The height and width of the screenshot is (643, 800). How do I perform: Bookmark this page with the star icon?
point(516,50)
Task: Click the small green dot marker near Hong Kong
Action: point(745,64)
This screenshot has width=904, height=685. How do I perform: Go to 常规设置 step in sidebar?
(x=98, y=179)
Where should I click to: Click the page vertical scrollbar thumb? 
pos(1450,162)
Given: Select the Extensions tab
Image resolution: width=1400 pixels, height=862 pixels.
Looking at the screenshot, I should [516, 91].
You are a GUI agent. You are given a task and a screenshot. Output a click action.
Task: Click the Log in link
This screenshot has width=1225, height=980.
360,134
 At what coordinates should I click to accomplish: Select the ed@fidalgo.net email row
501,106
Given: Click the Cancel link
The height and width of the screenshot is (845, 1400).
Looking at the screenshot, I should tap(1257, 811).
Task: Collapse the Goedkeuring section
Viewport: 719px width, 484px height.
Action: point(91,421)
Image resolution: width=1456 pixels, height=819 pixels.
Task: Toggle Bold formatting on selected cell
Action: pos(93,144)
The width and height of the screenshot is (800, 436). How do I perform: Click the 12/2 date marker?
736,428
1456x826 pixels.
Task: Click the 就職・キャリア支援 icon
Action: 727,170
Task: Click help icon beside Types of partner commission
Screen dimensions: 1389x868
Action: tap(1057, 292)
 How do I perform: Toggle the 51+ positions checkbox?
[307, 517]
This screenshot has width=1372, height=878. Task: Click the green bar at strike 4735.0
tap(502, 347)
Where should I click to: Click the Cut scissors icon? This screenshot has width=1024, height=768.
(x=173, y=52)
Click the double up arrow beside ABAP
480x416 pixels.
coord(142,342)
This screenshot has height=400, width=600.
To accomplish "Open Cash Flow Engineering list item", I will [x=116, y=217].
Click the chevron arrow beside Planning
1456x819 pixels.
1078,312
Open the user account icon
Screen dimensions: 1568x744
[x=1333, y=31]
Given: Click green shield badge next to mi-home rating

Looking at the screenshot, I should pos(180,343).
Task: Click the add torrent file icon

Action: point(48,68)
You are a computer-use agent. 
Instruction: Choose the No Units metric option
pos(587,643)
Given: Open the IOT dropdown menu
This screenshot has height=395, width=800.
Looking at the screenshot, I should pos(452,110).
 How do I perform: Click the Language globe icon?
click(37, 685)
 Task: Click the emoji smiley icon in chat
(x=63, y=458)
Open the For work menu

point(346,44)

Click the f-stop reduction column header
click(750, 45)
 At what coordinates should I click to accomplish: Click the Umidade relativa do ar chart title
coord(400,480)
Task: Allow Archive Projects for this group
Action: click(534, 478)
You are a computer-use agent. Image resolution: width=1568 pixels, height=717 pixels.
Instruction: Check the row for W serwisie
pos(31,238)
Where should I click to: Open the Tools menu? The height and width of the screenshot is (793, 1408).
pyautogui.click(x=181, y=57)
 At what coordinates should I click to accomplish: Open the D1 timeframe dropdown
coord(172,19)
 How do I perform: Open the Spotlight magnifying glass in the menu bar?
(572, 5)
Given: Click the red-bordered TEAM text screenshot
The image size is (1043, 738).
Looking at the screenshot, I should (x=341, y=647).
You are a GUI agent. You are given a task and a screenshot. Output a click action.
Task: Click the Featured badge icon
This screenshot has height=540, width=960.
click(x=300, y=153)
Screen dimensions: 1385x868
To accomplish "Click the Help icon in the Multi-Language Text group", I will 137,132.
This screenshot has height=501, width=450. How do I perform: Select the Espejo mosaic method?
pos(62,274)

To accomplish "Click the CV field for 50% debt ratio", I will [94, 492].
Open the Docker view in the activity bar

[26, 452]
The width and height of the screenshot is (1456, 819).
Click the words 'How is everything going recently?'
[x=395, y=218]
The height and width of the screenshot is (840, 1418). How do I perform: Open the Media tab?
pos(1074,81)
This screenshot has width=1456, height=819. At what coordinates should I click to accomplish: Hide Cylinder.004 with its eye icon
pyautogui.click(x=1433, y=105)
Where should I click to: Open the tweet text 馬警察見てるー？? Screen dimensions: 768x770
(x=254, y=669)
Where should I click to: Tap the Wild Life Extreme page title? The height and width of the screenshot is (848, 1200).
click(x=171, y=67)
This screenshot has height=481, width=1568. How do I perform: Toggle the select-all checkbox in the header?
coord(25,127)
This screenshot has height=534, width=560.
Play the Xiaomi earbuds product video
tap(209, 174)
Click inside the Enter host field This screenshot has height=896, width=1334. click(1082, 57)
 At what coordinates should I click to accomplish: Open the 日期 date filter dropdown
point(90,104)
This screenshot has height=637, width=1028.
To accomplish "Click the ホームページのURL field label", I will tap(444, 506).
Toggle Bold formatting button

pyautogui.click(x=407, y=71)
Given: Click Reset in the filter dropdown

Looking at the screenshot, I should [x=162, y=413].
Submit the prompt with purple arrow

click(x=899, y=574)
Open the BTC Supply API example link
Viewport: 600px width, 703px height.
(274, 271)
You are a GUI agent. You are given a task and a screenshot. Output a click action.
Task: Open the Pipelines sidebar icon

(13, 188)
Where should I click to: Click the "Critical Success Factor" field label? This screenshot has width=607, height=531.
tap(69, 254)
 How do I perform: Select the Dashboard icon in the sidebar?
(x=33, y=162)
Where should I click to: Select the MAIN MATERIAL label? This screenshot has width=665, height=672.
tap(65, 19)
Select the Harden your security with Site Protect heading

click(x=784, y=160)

» **THE PROBLEM**: How many lines of the rows above contain the string "field"? Reply with the number alone.

» **FINISHED ANSWER**: 4